# Problem description:
Answer with the exact lines of the following material from the one containing "Open the New" through the one containing "Given: Click the Очистить фрейм button", both end lines included.

Segment Start: The input

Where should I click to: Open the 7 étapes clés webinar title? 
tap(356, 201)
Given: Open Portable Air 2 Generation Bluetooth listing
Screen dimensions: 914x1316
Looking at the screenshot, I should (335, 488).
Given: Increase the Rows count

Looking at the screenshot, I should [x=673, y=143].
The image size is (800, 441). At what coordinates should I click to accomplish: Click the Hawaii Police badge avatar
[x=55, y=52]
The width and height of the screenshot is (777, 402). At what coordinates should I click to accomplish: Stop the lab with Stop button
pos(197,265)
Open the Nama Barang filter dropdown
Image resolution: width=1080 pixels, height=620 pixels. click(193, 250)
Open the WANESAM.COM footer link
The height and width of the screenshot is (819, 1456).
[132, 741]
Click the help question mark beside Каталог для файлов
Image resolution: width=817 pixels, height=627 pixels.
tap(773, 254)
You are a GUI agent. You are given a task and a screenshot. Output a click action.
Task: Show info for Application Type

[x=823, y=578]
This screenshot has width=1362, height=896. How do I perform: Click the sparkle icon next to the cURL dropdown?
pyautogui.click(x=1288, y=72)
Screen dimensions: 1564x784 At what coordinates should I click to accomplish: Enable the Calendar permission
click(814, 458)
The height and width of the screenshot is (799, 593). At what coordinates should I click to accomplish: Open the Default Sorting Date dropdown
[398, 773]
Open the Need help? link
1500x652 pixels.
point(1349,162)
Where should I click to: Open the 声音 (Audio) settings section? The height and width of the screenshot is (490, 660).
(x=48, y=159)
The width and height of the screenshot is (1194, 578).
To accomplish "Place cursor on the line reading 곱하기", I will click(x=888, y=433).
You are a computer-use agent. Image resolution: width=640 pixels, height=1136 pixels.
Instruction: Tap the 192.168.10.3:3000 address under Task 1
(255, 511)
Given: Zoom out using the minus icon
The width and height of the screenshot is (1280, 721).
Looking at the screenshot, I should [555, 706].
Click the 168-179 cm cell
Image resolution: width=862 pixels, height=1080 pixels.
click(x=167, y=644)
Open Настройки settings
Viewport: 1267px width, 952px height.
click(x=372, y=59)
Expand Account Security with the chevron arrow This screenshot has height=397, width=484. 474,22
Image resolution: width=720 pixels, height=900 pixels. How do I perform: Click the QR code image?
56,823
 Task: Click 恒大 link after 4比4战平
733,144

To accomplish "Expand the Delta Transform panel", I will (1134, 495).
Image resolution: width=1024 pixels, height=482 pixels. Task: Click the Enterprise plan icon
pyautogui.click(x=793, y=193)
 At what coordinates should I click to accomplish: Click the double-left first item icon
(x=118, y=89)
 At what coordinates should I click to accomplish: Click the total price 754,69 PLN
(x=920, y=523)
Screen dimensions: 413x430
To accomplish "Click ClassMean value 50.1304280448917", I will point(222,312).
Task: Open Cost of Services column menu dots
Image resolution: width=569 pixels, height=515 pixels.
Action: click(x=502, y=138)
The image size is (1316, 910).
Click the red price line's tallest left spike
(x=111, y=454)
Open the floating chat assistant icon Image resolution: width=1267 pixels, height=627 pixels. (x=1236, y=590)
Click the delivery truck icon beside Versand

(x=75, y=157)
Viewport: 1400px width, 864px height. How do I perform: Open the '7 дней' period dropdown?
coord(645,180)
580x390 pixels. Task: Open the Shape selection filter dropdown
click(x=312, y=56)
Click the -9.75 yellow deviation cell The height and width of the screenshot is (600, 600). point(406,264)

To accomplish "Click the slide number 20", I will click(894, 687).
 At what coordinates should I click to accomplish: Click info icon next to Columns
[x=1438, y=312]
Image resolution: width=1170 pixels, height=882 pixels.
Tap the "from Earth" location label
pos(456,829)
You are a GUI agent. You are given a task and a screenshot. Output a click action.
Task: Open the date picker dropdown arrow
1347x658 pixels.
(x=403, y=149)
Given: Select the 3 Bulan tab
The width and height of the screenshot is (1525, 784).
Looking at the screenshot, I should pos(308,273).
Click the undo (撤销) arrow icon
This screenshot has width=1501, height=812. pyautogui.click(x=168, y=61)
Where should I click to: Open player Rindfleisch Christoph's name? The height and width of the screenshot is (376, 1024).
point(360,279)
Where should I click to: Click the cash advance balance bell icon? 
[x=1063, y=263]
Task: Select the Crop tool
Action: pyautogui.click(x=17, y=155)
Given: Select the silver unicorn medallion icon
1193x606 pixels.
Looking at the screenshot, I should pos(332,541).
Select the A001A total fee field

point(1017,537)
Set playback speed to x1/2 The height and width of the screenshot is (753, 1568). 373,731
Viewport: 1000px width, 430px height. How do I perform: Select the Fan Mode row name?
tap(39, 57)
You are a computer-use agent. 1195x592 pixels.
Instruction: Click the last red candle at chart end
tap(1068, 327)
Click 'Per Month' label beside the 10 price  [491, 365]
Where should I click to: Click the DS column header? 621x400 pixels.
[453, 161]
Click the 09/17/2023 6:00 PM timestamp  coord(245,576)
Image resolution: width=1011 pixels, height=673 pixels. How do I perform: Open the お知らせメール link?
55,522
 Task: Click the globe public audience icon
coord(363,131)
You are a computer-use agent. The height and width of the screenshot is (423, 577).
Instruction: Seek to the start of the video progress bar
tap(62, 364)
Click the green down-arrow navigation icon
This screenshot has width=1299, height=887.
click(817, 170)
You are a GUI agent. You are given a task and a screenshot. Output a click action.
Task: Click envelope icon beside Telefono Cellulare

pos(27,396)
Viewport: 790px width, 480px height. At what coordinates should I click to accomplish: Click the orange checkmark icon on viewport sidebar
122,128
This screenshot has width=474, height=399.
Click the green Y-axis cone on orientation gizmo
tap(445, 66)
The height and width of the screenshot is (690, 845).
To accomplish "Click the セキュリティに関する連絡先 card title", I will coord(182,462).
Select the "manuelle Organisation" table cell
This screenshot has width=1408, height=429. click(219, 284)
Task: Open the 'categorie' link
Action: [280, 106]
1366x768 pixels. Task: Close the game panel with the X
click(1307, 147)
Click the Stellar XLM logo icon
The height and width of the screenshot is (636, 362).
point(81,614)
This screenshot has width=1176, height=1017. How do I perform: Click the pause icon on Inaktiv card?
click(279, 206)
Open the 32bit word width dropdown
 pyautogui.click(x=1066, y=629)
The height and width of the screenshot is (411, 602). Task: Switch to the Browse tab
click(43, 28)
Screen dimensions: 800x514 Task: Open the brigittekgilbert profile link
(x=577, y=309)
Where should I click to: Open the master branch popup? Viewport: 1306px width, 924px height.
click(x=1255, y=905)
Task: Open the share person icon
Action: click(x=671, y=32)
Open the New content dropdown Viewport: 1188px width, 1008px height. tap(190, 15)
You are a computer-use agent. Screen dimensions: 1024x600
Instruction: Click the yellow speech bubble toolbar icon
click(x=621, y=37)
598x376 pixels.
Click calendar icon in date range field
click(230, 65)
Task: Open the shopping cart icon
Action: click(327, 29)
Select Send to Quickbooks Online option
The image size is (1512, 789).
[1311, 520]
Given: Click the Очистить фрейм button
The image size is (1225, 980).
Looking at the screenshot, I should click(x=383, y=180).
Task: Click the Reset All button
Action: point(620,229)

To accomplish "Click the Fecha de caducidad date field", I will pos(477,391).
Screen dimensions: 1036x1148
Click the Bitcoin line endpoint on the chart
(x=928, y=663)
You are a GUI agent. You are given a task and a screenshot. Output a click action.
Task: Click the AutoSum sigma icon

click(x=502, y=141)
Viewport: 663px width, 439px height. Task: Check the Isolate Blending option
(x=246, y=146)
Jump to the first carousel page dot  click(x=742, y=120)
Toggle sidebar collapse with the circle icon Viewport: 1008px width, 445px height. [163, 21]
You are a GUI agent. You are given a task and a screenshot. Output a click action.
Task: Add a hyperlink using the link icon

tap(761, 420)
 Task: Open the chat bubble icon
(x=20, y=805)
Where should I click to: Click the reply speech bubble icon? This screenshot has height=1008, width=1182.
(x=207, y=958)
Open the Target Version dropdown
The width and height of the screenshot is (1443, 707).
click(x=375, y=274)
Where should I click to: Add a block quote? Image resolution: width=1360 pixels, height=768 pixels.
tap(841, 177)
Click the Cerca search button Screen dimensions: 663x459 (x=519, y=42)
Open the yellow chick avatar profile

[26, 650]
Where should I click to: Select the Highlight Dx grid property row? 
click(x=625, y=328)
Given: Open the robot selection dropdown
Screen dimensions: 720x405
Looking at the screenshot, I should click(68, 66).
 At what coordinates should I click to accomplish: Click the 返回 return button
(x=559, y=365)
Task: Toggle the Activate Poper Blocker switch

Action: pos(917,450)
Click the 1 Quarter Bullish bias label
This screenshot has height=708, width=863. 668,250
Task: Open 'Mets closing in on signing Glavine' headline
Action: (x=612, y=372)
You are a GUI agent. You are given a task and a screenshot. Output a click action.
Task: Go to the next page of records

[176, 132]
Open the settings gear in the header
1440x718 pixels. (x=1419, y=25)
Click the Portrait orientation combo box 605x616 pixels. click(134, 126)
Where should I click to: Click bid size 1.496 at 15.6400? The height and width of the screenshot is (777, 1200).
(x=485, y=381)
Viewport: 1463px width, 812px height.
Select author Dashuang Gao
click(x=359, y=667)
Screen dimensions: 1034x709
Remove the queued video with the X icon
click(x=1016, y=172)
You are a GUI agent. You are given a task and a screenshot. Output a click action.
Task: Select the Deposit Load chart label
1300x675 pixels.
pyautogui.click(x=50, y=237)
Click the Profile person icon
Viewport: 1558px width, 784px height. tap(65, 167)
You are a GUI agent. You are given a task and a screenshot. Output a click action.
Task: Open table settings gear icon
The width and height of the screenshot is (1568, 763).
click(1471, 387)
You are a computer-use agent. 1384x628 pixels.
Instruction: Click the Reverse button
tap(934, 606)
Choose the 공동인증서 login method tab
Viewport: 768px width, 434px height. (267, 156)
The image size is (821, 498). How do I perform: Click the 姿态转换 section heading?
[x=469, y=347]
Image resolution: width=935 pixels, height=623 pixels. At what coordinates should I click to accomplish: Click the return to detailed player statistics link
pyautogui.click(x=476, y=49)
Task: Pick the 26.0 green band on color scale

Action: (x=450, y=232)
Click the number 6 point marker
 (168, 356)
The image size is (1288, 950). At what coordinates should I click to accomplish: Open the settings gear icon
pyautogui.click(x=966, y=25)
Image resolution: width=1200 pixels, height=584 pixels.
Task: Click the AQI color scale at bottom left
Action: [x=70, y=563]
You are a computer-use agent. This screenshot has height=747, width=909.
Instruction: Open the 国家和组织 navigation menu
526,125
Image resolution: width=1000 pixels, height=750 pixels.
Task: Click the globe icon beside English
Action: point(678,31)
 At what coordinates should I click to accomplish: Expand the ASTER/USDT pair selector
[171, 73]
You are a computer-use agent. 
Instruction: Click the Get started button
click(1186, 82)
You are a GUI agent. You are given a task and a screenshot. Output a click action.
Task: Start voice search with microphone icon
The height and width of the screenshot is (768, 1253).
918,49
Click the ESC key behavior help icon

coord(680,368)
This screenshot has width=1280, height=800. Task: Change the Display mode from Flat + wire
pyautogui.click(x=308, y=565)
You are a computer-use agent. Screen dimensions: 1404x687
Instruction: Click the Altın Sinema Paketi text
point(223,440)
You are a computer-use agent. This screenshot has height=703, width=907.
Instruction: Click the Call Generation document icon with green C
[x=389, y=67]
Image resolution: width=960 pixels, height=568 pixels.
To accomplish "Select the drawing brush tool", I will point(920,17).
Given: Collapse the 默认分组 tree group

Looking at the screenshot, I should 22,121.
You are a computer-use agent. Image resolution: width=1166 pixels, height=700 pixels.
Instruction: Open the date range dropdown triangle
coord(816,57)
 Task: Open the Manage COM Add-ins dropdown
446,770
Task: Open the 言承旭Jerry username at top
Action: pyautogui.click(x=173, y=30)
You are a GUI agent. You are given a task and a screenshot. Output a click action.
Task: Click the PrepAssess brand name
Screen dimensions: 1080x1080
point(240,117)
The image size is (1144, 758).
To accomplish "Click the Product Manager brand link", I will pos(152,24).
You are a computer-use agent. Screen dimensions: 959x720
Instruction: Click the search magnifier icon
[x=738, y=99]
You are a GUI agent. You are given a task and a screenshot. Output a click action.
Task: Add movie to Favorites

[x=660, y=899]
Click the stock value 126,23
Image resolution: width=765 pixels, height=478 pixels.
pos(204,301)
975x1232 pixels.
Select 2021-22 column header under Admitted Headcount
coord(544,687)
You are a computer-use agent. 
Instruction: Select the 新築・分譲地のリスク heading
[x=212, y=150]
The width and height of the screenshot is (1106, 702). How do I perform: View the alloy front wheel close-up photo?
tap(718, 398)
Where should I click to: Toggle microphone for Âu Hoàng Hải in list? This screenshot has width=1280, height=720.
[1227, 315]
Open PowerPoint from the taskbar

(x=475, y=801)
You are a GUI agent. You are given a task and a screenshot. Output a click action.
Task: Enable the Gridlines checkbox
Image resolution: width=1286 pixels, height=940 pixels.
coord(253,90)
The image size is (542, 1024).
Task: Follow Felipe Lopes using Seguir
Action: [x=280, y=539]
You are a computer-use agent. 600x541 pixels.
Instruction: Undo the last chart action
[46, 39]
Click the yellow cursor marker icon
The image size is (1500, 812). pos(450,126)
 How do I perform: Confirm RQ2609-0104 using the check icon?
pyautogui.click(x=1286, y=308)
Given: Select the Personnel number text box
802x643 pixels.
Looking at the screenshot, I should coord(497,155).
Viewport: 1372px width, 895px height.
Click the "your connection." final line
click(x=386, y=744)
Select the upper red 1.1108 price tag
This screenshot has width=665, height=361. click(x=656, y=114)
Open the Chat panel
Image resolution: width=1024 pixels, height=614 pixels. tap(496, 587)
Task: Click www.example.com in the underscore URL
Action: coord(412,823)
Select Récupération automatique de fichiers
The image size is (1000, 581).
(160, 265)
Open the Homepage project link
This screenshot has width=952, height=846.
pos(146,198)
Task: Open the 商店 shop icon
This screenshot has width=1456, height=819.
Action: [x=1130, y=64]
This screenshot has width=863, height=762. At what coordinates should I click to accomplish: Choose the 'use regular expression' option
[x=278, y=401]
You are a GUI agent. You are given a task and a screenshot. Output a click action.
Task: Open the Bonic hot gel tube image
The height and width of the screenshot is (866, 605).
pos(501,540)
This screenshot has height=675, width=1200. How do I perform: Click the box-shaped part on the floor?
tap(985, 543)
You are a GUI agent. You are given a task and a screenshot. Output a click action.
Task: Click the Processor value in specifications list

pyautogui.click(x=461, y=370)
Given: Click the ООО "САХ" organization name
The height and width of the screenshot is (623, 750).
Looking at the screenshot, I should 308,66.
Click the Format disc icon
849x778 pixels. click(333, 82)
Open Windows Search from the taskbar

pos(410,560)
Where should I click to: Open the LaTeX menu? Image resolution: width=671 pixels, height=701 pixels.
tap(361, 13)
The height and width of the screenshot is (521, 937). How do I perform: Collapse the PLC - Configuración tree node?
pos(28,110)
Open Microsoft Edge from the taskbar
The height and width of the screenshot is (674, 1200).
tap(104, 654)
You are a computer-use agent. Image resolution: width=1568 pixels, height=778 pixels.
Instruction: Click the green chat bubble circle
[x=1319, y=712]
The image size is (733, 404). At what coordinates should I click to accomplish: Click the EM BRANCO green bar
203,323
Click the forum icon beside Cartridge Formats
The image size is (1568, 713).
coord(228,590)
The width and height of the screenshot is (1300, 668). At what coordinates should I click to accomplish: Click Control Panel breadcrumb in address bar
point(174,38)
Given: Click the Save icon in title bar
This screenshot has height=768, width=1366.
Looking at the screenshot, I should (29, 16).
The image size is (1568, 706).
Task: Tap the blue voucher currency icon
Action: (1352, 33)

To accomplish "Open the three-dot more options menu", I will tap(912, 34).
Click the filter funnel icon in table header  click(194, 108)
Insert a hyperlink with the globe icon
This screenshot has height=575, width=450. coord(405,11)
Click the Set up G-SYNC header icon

Segment End: The input

# Exercise solution:
Open the New content dropdown Viewport: 1188px width, 1008px height. tap(190, 15)
You are a computer-use agent. Screen dimensions: 1024x600
Instruction: Click the yellow speech bubble toolbar icon
click(x=621, y=37)
598x376 pixels.
Click calendar icon in date range field
click(230, 65)
Task: Open the shopping cart icon
Action: click(327, 29)
Select Send to Quickbooks Online option
The image size is (1512, 789).
[1311, 520]
Given: Click the Очистить фрейм button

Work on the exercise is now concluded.